Stored data entries
──────────────────────────────

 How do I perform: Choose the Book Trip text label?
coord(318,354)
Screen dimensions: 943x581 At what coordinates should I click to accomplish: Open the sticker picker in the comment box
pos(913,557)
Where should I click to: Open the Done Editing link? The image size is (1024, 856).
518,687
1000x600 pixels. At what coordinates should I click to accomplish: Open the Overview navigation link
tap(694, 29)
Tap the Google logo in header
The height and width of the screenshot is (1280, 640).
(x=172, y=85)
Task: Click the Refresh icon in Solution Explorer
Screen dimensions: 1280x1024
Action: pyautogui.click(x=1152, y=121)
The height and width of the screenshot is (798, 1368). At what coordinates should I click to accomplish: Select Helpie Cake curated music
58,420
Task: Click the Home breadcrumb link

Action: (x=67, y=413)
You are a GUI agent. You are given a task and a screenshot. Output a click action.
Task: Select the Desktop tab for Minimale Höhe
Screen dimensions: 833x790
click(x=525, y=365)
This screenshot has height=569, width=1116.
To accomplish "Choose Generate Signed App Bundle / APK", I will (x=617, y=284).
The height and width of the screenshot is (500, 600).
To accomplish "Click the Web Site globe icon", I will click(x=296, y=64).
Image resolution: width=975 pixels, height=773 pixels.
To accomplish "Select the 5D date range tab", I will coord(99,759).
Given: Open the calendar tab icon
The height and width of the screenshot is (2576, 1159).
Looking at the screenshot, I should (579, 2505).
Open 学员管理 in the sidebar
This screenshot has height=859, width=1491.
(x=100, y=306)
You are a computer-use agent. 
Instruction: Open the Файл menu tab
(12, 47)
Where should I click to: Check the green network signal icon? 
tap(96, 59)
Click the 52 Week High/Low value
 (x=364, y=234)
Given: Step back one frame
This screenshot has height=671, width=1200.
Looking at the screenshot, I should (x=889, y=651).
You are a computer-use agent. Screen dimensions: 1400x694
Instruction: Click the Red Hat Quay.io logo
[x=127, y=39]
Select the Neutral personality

──────────────────────────────

• **WORK ITEM**: Every line from the one containing "Click the 52 Week High/Low value" to the end of the entries must be set down exactly, with none omitted and none added.

• **EXERCISE ANSWER**:
Click the 52 Week High/Low value
 (x=364, y=234)
Given: Step back one frame
This screenshot has height=671, width=1200.
Looking at the screenshot, I should (x=889, y=651).
You are a computer-use agent. Screen dimensions: 1400x694
Instruction: Click the Red Hat Quay.io logo
[x=127, y=39]
Select the Neutral personality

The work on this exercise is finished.